Ce best-seller a ensuite été rejoint rapidement par une version de 100 cm3 en 1971 puis de 125 cm3 en 1973, toujours propulsées par des moteurs Minarelli désormais produits spécifiquement pour Fantic. En 1972, les Caballero furent même rejointes par la Fantic Chopper 50, puis 125 deux ans plus tard, un cyclo équipé d'un guidon haut et d'une fourche à l'inclinaison radicale lancée pour surfer sur le succès d'Easy Rider diffusé en 1970 dans le pays. Encore une fois, ce qu'Agrati et Kessel considéraient comme un modèle de niche s'est transformé en succès mondial.
Succès en compétition et succès commerciaux
En 1974, Fantic a transformé sa Caballero de ville en une véritable moto de compétition avec la Caballero Regolarità 125 puis créa le Fantic Motor Racing Team l'année suivante. Les succès en compétition tout-terrain ont été immédiats et permis à la marque de remporter jusqu'au Silver Vase lors des ISDE de 1978 en Suède. En 1981, Fantic fournissait les motos à l'équipe d'Italie qui remportait les ISDE à domicile sur l'ile d'Elbe et continuait à s'étendre dans le milieu du offroad. La marque s'est ainsi lancée dans le trial au début des années 1980, remportant par la suite deux titres mondiaux consécutifs avec Thierry Michaud en 85 et 86, puis en enchainant sept victoires aux Scottish Six Days Trial.
À cette époque, l'usine s'était étendue à 20.000 m² au sein de laquelle 160 employés produisaient environ 50.000 motos par an, faisant de Fantic l'un des plus gros constructeurs italiens.
Le déclin de l'enduro
Pourtant, les années 80 marquent une période difficile pour la firme qui doit faire face à un désintéressement de la discipline de l’enduro tandis que les mécaniques Minarelli qu’elle utilise encore pour concevoir ses machines souffrent d’un certain vieillissement comparativement à la concurrence. Et ce que Keppel qualifiait lui-même de "gestion plutôt cool" commence à se répercuter sur l'activité avec plusieurs années de baisse des ventes et des problèmes avec les fournisseurs, alors que des problèmes de trésorerie s'installaient. Pour ne rien arranger, Fantic avait du mal à fournir ses concessionnaires en motos qui se sont progressivement tournés vers le plus petit, mais dynamique Aprilia.

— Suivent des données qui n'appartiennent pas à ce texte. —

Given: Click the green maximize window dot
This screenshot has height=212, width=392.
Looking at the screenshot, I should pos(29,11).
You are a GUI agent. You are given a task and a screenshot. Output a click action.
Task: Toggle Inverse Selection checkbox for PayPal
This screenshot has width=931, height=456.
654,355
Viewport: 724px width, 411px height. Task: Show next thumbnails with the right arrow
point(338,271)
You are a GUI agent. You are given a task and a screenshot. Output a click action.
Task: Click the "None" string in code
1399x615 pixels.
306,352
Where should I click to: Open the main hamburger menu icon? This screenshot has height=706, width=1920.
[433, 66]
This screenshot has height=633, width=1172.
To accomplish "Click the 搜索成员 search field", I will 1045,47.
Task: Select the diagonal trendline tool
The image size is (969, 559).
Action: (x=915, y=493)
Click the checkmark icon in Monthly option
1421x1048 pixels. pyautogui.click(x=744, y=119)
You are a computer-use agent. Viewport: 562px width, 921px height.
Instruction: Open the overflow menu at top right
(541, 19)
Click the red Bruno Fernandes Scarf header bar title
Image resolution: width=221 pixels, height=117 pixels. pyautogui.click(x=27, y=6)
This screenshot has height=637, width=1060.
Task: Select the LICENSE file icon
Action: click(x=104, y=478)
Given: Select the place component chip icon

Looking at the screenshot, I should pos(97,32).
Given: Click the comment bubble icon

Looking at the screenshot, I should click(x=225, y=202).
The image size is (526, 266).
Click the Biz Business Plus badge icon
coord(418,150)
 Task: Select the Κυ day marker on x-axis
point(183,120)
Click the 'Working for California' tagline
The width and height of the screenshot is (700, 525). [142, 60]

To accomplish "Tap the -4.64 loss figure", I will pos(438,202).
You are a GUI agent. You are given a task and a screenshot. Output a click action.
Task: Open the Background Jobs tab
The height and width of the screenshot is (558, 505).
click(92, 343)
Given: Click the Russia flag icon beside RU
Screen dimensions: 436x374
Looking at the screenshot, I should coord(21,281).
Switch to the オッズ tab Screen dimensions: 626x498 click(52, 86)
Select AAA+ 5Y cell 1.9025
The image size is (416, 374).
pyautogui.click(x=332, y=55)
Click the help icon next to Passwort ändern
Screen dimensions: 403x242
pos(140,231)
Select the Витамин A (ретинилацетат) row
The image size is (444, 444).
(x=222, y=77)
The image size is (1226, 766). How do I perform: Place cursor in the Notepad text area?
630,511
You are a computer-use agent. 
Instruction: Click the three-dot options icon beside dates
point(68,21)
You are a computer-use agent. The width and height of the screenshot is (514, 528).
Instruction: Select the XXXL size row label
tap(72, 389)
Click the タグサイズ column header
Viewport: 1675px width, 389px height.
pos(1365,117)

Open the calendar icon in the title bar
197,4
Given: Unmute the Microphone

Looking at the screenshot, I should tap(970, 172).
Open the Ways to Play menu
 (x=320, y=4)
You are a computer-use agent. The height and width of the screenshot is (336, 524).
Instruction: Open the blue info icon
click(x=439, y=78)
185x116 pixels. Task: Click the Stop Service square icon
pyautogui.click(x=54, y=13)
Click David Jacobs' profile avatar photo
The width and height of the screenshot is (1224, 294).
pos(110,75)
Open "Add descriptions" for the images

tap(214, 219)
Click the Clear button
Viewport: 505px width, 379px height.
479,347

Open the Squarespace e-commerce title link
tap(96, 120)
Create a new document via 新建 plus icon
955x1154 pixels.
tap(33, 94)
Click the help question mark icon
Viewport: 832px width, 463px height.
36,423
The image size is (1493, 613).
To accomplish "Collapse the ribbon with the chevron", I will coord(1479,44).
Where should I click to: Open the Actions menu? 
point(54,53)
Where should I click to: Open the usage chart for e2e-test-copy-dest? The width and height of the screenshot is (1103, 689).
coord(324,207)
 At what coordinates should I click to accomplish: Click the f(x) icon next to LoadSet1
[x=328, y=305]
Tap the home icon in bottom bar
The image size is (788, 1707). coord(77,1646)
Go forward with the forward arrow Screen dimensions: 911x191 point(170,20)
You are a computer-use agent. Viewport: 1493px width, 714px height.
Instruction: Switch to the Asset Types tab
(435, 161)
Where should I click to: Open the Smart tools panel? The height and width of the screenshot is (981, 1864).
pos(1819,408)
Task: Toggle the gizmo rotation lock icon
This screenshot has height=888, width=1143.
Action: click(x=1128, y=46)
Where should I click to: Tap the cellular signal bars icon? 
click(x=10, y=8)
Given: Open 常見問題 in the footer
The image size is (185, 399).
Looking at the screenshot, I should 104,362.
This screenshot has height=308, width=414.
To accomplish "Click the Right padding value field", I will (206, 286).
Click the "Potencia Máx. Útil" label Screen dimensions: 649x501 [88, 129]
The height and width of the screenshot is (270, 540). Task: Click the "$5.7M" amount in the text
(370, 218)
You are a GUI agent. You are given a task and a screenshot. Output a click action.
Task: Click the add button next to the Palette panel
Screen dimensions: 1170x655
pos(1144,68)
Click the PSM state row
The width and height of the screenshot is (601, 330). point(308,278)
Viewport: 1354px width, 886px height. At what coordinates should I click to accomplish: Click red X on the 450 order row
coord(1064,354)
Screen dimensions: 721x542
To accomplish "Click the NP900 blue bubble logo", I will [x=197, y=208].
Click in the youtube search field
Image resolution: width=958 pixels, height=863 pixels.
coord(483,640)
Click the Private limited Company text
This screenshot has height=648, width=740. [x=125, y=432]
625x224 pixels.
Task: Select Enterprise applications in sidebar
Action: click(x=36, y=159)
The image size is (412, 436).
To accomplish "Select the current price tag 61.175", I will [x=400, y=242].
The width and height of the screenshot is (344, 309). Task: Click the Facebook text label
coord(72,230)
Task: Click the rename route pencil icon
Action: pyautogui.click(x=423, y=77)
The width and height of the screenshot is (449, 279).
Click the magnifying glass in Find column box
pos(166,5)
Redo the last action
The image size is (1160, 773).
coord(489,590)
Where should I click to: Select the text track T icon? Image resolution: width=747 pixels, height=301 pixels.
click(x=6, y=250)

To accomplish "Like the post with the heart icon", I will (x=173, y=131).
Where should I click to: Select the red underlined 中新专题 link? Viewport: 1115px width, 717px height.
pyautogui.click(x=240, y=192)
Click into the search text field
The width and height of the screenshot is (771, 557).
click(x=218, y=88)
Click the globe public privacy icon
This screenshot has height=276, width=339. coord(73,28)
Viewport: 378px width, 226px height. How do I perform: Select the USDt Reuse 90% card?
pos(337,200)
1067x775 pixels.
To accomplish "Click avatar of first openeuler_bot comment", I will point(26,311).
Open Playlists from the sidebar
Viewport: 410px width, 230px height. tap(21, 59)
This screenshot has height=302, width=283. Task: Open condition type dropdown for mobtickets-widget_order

Un troisième titre mondial de Trial de Michaud en 1988 n'a pas changé la donne puisque Fantic avait été racheté en avril 1987 par Fabbrica Motoveicoli (FM), une holding détenue par Paolo Berlusconi, frère du magnat des médias Silvio qui devint par la suite Premier ministre durant 9 ans. Mais Paolo n'avait pas le talent de son grand frère pour les affaires et même après avoir racheté ce qu'il restait de Garelli en 1992, ces années de déclin ont finalement pris fin en 1955 avec le dépôt de bilan de FM et la fermeture de l'usine Fantic Motor.
Première renaissance
En 2003, Fantic a été relancé par Federico Fregnan, un ancien propriétaire de Caballero qui a acquis la marque après sa faillite et l'a transférée dans une petite usine de 2.000 m² à Trévise. Ironiquement, c'est juste à côté de chez Aprilia qui était entre-temps devenu un acteur mondial de la moto. Là, au cours de la décennie suivante, 10.000 motos Fantic ont été construites, des 50 et 125 cm3 enduro et supermoto.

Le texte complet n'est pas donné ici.